Bladder issues & nutrition

Continence is a personal topic that affects many more of us than we first think. Review and management of your diet and fluid intake can be a useful part of managing your bladder issues.

It can be tempting to limit the amount of fluid you drink when you are experiencing bladder problems.  However, adequate fluid intake is essential to prevent dehydration, maintain energy levels, reduce the risk of urinary infections, headaches and constipation. Limiting fluids can in fact make your bladder symptoms worse.

To better manage your bladder issues it's important you drink enough of the right fluids and review certain foods and their effect on you.
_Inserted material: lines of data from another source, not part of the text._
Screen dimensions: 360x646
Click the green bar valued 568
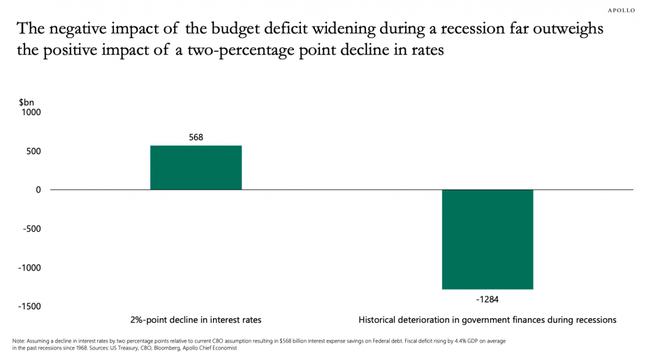tap(196, 167)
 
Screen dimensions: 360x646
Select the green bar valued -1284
tap(487, 239)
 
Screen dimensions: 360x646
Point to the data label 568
tap(196, 138)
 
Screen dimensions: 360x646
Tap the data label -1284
tap(487, 300)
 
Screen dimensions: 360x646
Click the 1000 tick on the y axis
tap(31, 112)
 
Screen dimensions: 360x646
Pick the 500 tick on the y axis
tap(33, 151)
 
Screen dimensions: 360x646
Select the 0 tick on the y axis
tap(38, 190)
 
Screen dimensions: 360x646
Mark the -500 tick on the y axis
tap(32, 229)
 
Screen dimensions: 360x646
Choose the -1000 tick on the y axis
tap(30, 268)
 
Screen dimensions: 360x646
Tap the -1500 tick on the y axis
tap(30, 306)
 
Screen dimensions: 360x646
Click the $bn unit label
tap(27, 102)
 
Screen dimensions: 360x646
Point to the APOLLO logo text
tap(621, 10)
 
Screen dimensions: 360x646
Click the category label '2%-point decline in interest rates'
tap(196, 320)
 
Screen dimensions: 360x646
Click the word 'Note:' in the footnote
tap(19, 341)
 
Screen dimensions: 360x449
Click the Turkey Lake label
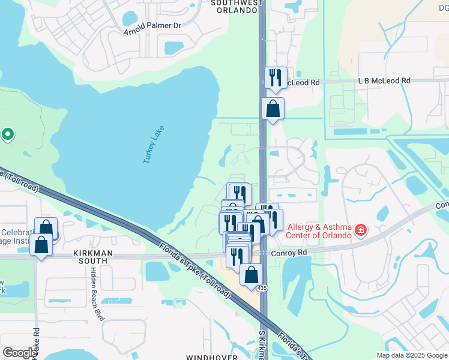[153, 145]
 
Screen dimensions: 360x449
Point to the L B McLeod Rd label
[384, 80]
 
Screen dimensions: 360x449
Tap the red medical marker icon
[361, 230]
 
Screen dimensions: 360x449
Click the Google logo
[19, 353]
Here are some tips to help you:

  • Maintain your fluid intake and avoid becoming dehydrated. Water is the best option. You should aim for clear or straw coloured urine. If your urine is dark or honey coloured this usually means you are dehydrated. Avoid becoming thirsty as this is already a sign of dehydration and dehydration is difficult to correct.
  • Limit or avoid drinks that contain caffeine such as tea, coffee, hot chocolate, cola and some soft drinks / energy drinks.  Caffeine can irritate the bladder and it is a diuretic. This means it will increase how often you need to empty your bladder and will generally increase the amount of urine you produce which can contribute to a dehydrating effect. 
Cutting down your daily coffee intake from 3 to 1 may help you see a significant reduction in the frequency of how often you are visiting the bathroom. Similarly, if you drink tea consider reducing the number of cups you have per day. Tea has tannins present which can also affect your frequency of visits to the bathroom.
  • Limit or avoid alcoholic drinks as these are dehydrating (alcohol is a diuretic) and stimulate the bladder contributing to urgency.  Especially white wine.
  • Avoid acidic fruit and juices such as tomatoes, lemons, lime, grapefruit and oranges.  These seem to make bladder irritation worse.
  • Limit spicy foods such as curry, chilli pepper and cayenne pepper.
  • Keep a bladder and food and drink diary to discover what your specific triggers are.
  • Don't reduce your fluid intake if you have a bladder control problem, as this will concentrate your urine and make the problem worse.
  • Don't suffer in silence.  Make an appointment and see your GP, Continence nurse, Neurologist or treatment team as there is a lot they can do to help.
 


Enjoy

  • Water
  • Herbal teas such as peppermint, chamomile, liquorice, rose hip.
  • High water content food  such as water melon, lettuce, cucumber, leafy greens, broccoli and juicy fruits.
  • Cranberry Juice may help to prevent UTIs by making it harder for the E Coli bacteria to adhere to the wall of your urethra


Limit / Avoid

  • Caffeine: such as tea, coffee, hot chocolate, cola and some soft drinks/ energy drinks.
  • Highly coloured drinks.
  • Acidic fruit juices such as tomato juice, lemon, lime, grapefruit and orange juice.
  • Spicy foods such as curry, chilli pepper and cayenne pepper.